It’s a dark abyss to face: One repo, multiple projects.
In my case, it was just a
sensible horrible way to store my university assignments.
For my assignment’s code, I didn’t get many benefits from cloud-based version control because I just needed quick backups. Plus, I wanted to use my private repo allowance for other projects (Note: I think this might be less of a problem with Github.com now?)
So, all my source code was added to a mega-repo called “assignments”.
But then one day: my requirements changed!
Nowadays, I need the source code to be available as part of my portfolio. For obvious reasons, this means keeping each project in its own repo*.

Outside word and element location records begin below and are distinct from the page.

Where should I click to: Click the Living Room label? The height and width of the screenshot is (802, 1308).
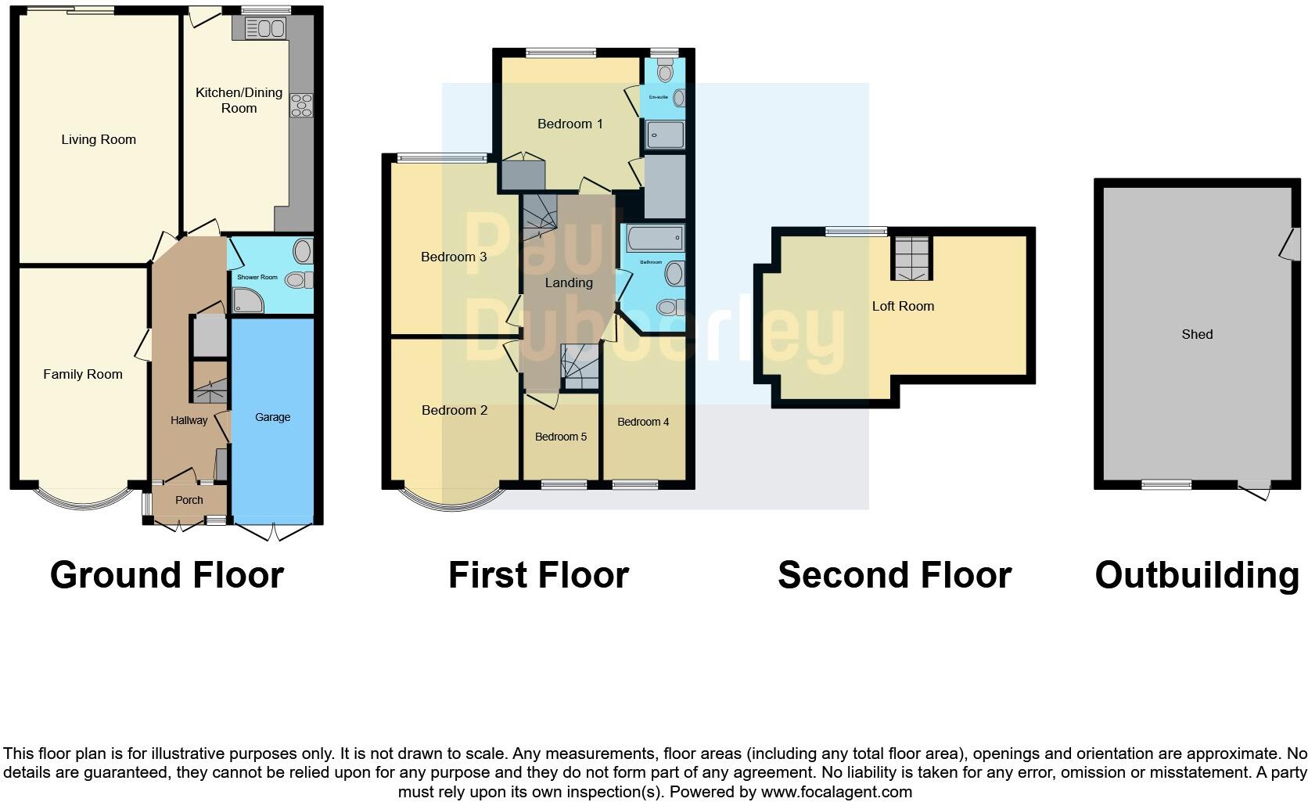pos(99,140)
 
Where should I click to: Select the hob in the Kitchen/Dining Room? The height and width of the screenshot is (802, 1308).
pos(301,106)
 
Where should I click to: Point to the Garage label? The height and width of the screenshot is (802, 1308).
pos(272,418)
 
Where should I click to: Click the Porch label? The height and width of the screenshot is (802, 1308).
pos(189,501)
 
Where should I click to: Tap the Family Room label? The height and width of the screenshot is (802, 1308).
pos(83,375)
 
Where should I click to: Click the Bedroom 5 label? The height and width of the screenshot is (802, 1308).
pos(560,437)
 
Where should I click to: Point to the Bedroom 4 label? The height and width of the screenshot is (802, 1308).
pos(643,423)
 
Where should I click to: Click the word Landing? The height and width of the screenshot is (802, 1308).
pos(569,283)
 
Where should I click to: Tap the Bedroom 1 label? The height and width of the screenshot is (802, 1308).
pos(570,124)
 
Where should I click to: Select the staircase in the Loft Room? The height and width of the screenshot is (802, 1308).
pos(913,257)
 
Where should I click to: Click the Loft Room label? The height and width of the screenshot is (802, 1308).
pos(903,307)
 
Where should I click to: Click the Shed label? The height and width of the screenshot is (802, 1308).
pos(1197,335)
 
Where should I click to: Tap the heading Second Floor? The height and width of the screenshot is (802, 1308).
pos(894,576)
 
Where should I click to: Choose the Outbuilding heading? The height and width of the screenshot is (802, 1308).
pos(1197,576)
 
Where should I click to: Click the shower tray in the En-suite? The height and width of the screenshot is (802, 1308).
pos(665,135)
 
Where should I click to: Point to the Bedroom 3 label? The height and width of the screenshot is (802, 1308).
pos(454,257)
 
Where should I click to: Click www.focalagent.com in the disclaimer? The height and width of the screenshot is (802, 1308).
pos(836,792)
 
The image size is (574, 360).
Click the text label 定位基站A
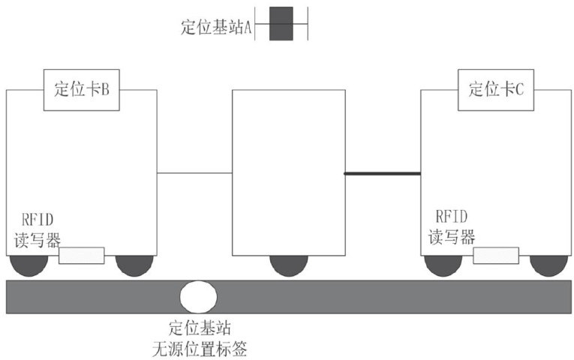pyautogui.click(x=215, y=27)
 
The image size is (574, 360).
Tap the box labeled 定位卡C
pyautogui.click(x=495, y=90)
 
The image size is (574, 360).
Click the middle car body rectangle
pyautogui.click(x=289, y=172)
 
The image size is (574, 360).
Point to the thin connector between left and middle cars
pyautogui.click(x=194, y=173)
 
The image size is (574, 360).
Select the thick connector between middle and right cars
pyautogui.click(x=383, y=173)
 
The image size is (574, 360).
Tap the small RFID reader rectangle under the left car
pyautogui.click(x=82, y=256)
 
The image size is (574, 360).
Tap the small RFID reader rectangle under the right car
pyautogui.click(x=496, y=256)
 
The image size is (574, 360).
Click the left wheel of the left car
pyautogui.click(x=29, y=265)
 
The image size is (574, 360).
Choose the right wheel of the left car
pyautogui.click(x=135, y=265)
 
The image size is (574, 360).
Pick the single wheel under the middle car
pyautogui.click(x=289, y=265)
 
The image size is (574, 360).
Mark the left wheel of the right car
pyautogui.click(x=443, y=265)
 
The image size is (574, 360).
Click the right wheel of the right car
pyautogui.click(x=549, y=265)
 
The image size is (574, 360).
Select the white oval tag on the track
pyautogui.click(x=199, y=297)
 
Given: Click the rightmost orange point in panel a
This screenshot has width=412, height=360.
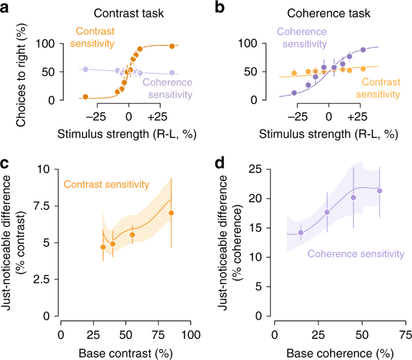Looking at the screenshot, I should click(172, 46).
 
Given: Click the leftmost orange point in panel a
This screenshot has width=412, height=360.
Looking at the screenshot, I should click(85, 97).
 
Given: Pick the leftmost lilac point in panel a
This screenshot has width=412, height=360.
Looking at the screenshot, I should click(85, 70).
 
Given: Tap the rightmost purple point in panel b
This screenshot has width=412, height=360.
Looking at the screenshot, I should click(363, 50).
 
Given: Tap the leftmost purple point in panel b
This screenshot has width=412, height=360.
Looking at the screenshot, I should click(294, 93).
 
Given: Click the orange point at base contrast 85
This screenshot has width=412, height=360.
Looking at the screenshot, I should click(171, 213).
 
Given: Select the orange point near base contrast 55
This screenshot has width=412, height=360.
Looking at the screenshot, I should click(132, 235).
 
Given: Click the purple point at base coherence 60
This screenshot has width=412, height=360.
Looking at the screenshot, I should click(380, 191).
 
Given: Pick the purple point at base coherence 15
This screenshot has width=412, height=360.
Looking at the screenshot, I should click(301, 232).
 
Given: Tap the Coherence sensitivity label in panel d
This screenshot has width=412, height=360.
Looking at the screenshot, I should click(356, 255).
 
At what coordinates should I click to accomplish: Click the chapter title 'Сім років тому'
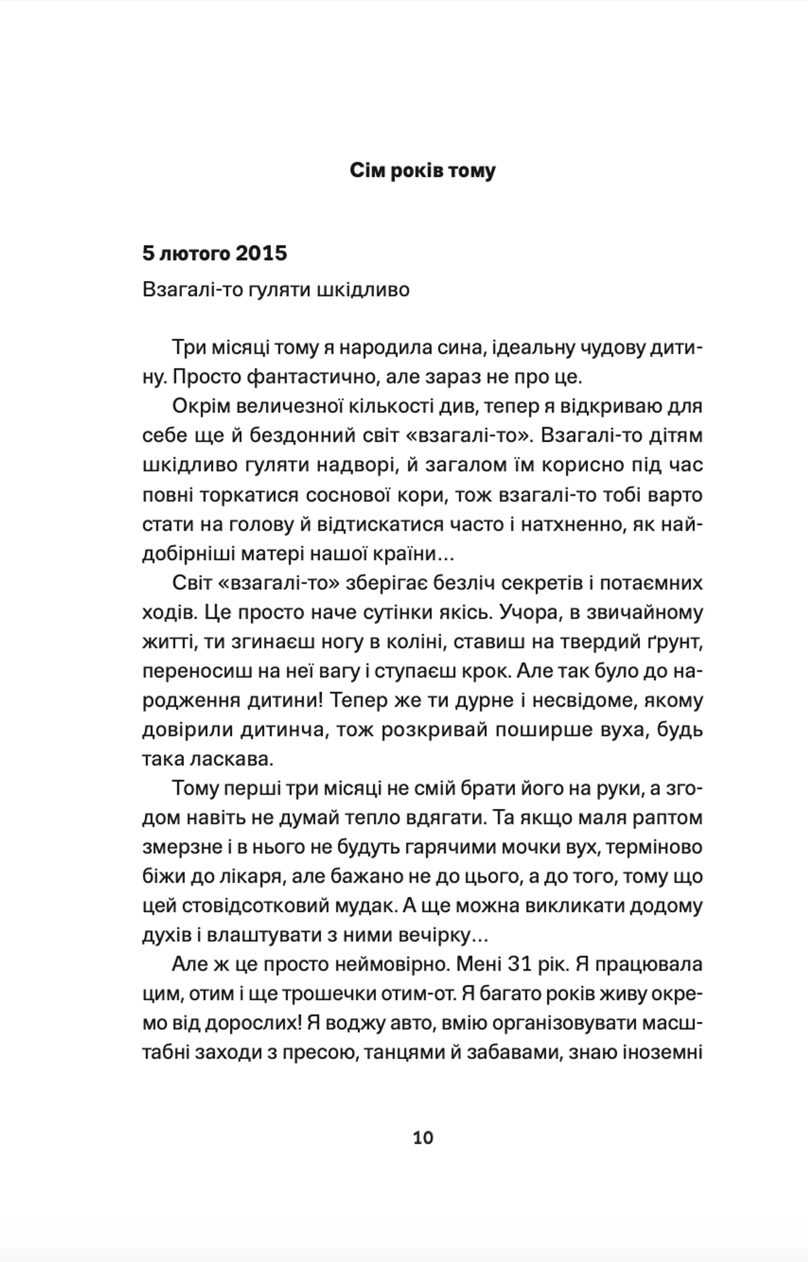coord(423,170)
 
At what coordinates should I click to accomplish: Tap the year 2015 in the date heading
coord(261,253)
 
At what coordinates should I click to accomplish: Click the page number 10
coord(423,1138)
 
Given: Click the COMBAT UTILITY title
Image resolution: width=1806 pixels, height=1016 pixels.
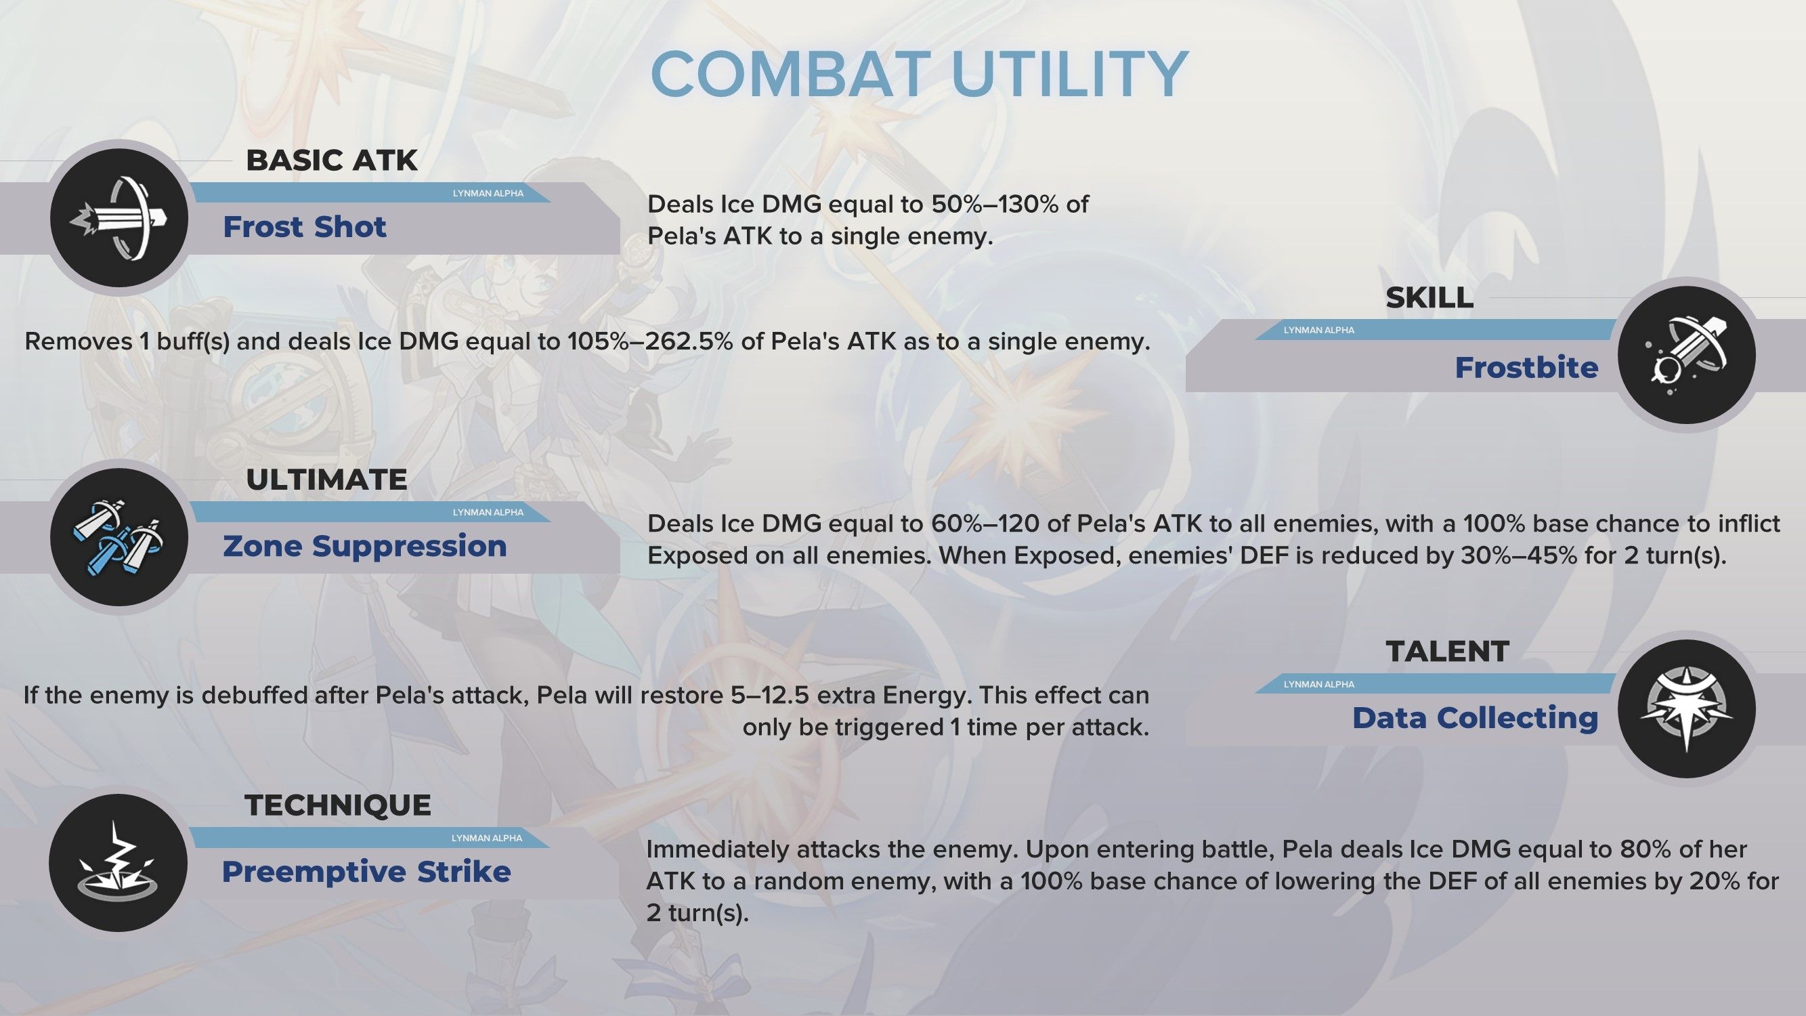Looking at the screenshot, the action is point(919,74).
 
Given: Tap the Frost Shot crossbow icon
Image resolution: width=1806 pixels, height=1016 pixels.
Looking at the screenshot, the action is point(119,217).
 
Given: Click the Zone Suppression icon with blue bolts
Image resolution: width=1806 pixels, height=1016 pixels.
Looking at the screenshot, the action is point(119,537).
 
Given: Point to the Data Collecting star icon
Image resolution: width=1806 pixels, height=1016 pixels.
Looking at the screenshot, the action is point(1687,708).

So, how best to split the mountain?
- Create new directories, one for each project
- Clone the mega-repo (just once to save time)
- Then, for each project:
A. Copy the mega-repo into the directory
B. Cull unrelated projects
C. Upload the remaining individual project
The commands used (as much as I saw from a brief glance) leave commit history for each project intact, too.
Let me know if that isn’t clear. Otherwise, please enjoy this technical walk-through:
I created a folder per project, with awesome snake_case names.
Then, using Git Bash, I downloaded a clean copy of the mega-repo into the ORIGINAL_CLONE directory.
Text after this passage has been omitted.